在大学中成长

中国传统几千年不缺乏科学技术,但缺乏科学精神。我们长期分不清科学精神和科学技术的区别(李约瑟问题其实是个假问题),至今还不重视科学精神,只重视科学技术。科学精神不讲实用(虽然它导致实用),而讲人的好奇心,立足于人的兴趣和探索未知世界的冲动。诺贝尔奖不是奖励技术成就,而是奖励科学精神的学术成就。为学术而学术,为追求真理而追求真理,这是人的自由本性。中国人则从小就压抑了人的好奇心,一切服从功利。袁隆平的水稻技术给人类带来了巨大的经济效益,应当说是极值得佩服的“奇技淫巧”了,但当有人说他“身价1.7个亿”时,他大为光火,认为这是把科学“庸俗化”。他就是出于兴趣和好奇才做这个学问的,但一般人很难理解。这就是中国人为什么没有发展出近代科学的根本原因:只讲技术不讲科学精神。

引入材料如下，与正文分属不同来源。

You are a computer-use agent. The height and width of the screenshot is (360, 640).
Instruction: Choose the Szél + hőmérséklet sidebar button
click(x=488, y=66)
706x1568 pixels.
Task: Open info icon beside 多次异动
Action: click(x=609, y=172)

其实大学应当是克服我们在中小学十几年所受到的人格扭曲的好机会。在大学中学什么?除了学习自己的专业外,最主要的就是学习成人。如何学习成人?只要是一个真正的大学,人们就有机会在这里接触人类几千年积累下来的精神财富,也有机会受教于在这些精神财富中深有浸润的老师和学者。但机会还只是可能性,要实现成人的目标,还必须自己有所选择,按照自己的自由意志、才能和兴趣来造就自己。首先要做的是思想上的松绑,即把自己十几年所受的盲目教育全部呕吐出来,重新进行价值评估,哪怕天经地义的东西,也要通过自己的理性问一个“为什么”,就像鲁迅的“狂人”一样发问:“从来如此,便对么?”大一的新生正是提出这一问题的最佳时机。这就是大学之“大”。梅贻琦说,大学之大,非谓有大楼之谓也,乃有大师之谓也。但我认为,不仅是有大师,而且是有培养大师的大容量,才能叫大学。这个大容量就是容得下每个学生的自由发展。